Further on I'll use different algebra results:

Q is divisible by Q ---> (k*Q) is divisible by Q for any integer k

if X is divisible by Q and Y is divisible by Q the (X+Y) and (X-Y) are also divisible by Q

C(m,k) = k-combinations of m

C(m,k) = C(m,m-k)

C(m,k) = C(m,m) = 1 and C(m,1) = C(m,m-1) = m

Newton's binomial

(X + Y)^m = [C(m,0)* X^m] + [C(m,1)* X^(m-1) * Y] + [C(m,2)* X^(m-2) * Y^2] + [C(m,3)* X^(m-3) * Y^3] + ... + [C(m,m-2)* X^2 * Y^(m-2)] + [C(m,m-1)* X * Y^(m-1)] + [C(m,m)* Y^m]

As you can see all terms except the lsat two in Newton's binomial contain X^2 or a greater power of X. Because of that we'll factor X^2 from the terms that allow that and we'll get this:

(X + Y)^m = X^2 * [UglyTerm] + [C(m,m-1)* X * Y^(m-1)] + [C(m,m)* Y^m] ---> it won't matter how the "UglyTerm" looks like; all that matters is that it is integer if X and Y are integers.

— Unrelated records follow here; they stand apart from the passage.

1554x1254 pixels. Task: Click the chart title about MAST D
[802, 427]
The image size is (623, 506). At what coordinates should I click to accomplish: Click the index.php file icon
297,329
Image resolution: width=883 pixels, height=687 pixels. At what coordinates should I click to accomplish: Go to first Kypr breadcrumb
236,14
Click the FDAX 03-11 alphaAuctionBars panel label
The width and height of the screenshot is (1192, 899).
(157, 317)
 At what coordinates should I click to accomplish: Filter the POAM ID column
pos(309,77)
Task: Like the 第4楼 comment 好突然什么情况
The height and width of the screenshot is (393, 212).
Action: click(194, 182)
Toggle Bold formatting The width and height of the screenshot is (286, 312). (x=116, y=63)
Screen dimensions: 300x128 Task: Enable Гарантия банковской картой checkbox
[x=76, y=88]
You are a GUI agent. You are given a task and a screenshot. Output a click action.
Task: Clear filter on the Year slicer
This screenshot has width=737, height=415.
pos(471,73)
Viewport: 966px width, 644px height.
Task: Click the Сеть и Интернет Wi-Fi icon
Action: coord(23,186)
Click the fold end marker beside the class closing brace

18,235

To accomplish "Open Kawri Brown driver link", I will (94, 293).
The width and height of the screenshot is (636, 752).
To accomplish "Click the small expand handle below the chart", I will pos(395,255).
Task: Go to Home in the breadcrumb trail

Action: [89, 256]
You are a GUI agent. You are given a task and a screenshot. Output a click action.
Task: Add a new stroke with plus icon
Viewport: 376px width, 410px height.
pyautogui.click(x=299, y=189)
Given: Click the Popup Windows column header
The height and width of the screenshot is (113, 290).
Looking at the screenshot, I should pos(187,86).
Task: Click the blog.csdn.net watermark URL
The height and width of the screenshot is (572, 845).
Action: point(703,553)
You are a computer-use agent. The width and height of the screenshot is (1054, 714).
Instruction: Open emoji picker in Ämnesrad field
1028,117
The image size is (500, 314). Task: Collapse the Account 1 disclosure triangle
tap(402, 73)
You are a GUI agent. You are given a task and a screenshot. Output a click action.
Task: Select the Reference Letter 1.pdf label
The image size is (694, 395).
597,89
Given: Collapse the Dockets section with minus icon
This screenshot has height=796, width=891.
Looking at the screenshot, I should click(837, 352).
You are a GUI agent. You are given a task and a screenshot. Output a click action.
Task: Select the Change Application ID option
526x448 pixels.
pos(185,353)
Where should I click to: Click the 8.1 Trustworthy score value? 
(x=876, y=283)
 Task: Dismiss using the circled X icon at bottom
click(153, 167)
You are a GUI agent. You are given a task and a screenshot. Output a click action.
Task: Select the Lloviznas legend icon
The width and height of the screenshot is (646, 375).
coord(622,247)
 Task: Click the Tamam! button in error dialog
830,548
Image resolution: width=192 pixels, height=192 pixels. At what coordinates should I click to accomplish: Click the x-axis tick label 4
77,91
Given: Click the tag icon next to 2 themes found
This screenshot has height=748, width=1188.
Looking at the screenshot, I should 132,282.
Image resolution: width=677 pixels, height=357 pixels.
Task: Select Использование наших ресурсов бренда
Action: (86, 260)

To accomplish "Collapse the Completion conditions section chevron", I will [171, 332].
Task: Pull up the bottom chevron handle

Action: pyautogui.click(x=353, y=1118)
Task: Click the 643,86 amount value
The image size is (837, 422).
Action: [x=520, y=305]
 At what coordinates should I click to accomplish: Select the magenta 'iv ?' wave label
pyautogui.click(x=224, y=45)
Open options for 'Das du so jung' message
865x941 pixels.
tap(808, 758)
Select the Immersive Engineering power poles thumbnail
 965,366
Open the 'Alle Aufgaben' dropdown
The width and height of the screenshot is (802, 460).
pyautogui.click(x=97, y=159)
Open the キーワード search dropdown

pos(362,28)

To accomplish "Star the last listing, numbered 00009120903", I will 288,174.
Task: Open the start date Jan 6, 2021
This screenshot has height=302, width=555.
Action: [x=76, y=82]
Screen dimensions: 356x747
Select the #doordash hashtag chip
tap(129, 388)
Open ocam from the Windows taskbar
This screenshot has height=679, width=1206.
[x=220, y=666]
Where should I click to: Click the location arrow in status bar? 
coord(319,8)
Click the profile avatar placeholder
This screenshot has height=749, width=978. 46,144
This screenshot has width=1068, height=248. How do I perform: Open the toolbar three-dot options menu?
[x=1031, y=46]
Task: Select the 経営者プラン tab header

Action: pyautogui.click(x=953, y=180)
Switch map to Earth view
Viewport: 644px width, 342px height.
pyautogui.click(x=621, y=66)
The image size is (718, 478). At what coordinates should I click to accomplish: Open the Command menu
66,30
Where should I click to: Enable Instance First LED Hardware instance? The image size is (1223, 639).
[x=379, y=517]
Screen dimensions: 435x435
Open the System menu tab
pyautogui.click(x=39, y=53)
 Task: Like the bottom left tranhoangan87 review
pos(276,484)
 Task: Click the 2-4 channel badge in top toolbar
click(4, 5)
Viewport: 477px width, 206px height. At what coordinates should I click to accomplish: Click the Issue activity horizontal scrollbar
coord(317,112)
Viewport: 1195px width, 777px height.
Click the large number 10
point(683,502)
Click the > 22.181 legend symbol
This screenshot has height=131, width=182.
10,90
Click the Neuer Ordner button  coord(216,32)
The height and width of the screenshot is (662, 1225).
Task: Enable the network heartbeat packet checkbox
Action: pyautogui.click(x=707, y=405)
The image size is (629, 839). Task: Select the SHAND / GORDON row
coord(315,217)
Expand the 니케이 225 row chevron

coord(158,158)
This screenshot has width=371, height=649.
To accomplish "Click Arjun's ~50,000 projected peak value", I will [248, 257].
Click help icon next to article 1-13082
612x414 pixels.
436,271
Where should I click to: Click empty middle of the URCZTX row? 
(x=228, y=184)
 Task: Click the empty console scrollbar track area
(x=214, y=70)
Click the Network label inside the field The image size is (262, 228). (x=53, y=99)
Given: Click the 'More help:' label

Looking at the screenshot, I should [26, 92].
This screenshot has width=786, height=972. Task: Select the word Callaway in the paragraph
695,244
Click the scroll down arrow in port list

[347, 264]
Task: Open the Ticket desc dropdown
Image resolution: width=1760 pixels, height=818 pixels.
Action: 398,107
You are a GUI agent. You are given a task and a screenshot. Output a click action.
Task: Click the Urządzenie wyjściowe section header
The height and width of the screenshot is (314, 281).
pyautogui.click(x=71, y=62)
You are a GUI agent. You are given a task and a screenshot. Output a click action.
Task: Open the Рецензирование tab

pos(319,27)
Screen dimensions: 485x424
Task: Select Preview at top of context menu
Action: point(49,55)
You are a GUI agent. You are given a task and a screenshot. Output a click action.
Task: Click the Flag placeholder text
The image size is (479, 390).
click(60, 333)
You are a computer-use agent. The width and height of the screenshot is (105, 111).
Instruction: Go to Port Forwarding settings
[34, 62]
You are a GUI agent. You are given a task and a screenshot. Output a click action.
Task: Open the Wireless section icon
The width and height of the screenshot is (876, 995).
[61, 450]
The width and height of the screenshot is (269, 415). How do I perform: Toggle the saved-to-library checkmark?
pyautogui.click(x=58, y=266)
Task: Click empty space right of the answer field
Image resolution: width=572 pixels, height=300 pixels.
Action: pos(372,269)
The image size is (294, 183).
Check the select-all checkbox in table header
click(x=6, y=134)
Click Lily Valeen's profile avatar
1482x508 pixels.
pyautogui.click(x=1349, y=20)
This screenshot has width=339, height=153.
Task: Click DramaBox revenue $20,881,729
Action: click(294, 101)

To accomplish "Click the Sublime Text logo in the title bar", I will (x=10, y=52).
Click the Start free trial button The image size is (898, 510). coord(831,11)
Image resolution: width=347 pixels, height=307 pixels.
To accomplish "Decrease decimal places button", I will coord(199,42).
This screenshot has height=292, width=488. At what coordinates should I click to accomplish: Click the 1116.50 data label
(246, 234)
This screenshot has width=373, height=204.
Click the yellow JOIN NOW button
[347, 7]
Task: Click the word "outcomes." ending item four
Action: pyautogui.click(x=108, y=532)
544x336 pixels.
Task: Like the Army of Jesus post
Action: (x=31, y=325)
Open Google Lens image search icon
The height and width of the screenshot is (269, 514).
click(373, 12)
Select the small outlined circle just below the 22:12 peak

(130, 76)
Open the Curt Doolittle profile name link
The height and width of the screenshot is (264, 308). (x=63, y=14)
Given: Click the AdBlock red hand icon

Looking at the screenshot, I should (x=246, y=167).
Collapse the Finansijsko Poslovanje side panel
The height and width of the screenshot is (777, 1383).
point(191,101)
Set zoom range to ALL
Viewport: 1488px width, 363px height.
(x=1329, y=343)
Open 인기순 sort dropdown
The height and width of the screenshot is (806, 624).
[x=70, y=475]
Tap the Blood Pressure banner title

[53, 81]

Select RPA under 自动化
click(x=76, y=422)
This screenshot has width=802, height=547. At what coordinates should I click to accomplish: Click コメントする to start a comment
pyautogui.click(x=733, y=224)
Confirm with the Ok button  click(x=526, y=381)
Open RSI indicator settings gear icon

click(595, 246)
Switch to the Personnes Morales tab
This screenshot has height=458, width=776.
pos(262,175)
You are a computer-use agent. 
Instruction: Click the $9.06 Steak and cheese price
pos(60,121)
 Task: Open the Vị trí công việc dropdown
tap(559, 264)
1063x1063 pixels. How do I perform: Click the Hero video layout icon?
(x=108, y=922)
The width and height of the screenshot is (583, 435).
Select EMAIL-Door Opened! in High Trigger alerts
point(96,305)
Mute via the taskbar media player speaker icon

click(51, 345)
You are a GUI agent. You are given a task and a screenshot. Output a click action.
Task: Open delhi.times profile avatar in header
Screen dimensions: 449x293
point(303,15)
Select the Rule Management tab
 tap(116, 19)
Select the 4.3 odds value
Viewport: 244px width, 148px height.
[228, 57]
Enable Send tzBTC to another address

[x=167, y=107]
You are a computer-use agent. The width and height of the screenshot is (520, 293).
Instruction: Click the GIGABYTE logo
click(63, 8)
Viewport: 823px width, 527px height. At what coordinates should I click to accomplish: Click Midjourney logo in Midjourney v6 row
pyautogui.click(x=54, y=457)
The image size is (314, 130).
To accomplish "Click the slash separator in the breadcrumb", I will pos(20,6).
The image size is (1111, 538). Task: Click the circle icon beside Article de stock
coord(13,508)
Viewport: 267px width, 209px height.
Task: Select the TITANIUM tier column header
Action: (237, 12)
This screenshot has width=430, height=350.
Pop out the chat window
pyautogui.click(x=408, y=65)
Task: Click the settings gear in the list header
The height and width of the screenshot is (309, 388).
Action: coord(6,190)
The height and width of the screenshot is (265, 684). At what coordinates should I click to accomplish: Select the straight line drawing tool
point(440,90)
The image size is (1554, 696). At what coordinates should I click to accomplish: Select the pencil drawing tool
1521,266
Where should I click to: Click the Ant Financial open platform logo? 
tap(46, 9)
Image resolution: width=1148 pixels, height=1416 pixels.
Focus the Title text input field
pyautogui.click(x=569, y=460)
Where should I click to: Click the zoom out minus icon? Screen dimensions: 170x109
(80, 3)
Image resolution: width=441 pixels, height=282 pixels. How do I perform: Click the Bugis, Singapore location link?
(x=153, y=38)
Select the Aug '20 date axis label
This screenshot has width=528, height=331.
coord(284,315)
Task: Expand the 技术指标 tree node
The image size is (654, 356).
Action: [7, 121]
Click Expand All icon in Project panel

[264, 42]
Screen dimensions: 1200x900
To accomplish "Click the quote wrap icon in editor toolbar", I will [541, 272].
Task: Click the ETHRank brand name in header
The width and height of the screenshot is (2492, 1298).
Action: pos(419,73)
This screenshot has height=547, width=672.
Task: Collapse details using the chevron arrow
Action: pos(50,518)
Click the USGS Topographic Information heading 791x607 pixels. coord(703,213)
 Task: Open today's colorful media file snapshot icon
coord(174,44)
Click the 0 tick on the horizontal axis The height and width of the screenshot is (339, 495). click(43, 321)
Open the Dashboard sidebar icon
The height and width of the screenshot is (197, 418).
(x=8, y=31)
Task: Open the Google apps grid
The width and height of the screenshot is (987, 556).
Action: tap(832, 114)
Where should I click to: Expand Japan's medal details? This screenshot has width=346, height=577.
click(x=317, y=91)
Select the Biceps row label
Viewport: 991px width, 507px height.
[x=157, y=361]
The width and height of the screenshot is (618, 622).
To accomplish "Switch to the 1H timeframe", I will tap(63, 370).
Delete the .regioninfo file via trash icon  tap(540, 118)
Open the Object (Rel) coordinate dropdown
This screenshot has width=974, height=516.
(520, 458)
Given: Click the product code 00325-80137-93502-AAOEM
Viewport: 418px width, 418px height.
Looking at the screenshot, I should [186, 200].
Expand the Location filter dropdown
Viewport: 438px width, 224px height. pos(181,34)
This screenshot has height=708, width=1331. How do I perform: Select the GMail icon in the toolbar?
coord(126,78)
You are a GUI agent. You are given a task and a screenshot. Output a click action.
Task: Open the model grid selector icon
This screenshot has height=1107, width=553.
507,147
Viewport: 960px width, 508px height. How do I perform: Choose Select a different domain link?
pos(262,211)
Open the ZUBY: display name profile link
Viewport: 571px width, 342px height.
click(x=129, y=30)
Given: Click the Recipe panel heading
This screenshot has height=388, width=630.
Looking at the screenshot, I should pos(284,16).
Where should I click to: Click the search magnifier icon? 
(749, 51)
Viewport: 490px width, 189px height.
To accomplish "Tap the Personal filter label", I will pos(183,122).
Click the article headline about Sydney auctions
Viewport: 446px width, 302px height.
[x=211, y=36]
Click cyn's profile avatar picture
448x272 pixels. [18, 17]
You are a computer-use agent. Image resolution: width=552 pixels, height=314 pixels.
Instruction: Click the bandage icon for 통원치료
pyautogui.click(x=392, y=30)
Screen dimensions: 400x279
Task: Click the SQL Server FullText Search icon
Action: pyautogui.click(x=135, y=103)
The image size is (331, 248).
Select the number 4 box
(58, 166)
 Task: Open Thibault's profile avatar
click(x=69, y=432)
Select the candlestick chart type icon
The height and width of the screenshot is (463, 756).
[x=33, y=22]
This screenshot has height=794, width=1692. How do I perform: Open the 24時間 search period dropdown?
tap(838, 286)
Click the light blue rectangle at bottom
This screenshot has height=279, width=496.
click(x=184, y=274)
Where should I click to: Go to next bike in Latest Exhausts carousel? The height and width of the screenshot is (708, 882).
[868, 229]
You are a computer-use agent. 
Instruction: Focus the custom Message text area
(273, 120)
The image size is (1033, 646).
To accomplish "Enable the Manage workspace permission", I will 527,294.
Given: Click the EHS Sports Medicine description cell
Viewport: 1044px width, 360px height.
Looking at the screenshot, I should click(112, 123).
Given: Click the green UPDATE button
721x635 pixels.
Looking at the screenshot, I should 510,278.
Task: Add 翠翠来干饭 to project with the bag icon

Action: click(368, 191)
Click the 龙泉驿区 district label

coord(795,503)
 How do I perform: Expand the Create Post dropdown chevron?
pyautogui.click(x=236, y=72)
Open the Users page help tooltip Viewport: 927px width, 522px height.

(X + Y)^m = X^2 * [UglyTerm] + [m * X * Y^(m-1)] + [1 * Y^m]

(X + Y)^m = X^2 * [UglyTerm] + [m * X * Y^(m-1)] + Y^m ---> it won't matter how the "UglyTerm" looks like; all that matters is that it is integer if X and Y are integers.

On to the proof!

{[2^(2n-1)]*[a^(2n) + b^(2n)] - (a + b)^(2n) } / [(a-b)^2] is an integer actually means that:

{[2^(2n-1)]*[a^(2n) + b^(2n)] - (a + b)^(2n) } is divisible by [(a-b)^2]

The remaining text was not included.